● **Texto do documento**:
---

No setor de biotecnologia, o cenário promete ser diferente. A atratividade é maior – as barreiras de entrada e saída são maiores (no mínimo, você precisa ter um laboratório instalado, é necessário um conhecimento maior para entrar no setor). Com isso, os investimentos tendem a ser mais robustos e os negócios mais maduros.
3) Importância da evolução conceitual – A área de biotecnologia não chegou ao ponto atual à toa. Antes houve uma evolução conceitual muito grande no setor, principalmente depois do Projeto Genoma, de sequenciamento de DNA. Essa evolução é comparável à que sistemas de informação sofreram nos anos 50 a partir da adequação da heurística à inteligência artificial, dando origem aos “sistemas inteligentes ou especialistas”.

---

● **Dados fornecidos**:
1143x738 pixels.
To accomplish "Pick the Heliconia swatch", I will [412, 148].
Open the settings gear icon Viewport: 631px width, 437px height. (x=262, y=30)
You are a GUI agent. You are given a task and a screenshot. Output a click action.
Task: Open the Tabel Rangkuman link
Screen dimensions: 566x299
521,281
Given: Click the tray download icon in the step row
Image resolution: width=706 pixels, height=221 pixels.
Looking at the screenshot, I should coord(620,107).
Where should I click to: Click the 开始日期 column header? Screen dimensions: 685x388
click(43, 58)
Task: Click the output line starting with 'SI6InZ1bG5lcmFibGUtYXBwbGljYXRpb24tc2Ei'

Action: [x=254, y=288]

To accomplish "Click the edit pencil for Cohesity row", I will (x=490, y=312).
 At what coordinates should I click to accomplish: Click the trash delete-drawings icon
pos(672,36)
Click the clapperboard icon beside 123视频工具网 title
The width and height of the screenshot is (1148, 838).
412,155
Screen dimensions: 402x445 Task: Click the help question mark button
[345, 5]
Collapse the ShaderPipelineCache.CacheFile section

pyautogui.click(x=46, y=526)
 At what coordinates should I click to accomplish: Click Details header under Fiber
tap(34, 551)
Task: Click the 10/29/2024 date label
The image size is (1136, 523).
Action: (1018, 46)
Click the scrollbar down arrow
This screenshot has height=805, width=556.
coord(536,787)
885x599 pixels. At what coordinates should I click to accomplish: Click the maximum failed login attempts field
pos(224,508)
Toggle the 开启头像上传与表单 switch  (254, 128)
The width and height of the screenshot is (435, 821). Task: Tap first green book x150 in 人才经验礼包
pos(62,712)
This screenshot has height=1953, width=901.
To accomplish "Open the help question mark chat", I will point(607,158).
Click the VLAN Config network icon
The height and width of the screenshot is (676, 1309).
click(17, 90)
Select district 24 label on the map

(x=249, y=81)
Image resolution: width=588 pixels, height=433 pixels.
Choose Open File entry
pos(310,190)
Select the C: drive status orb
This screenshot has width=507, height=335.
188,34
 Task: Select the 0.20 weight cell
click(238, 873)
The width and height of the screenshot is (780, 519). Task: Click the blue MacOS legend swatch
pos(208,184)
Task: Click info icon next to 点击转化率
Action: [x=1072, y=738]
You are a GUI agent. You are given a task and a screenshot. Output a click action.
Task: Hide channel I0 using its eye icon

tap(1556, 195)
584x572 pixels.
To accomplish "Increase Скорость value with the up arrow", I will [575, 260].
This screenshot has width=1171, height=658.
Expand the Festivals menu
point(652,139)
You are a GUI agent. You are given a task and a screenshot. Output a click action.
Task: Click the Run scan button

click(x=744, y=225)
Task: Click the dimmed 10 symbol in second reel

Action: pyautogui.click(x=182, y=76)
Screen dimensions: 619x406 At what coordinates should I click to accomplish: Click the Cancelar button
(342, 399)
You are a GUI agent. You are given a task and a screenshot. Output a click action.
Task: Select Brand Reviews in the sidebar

---

● **Seu objetivo**:
Copie do texto sobre biotecnologia, sem mudar nada, o trecho que começa nas palavras "No setor de" e para logo depois de "negócios mais maduros.".

● **Espaço da resposta**:
No setor de biotecnologia, o cenário promete ser diferente. A atratividade é maior – as barreiras de entrada e saída são maiores (no mínimo, você precisa ter um laboratório instalado, é necessário um conhecimento maior para entrar no setor). Com isso, os investimentos tendem a ser mais robustos e os negócios mais maduros.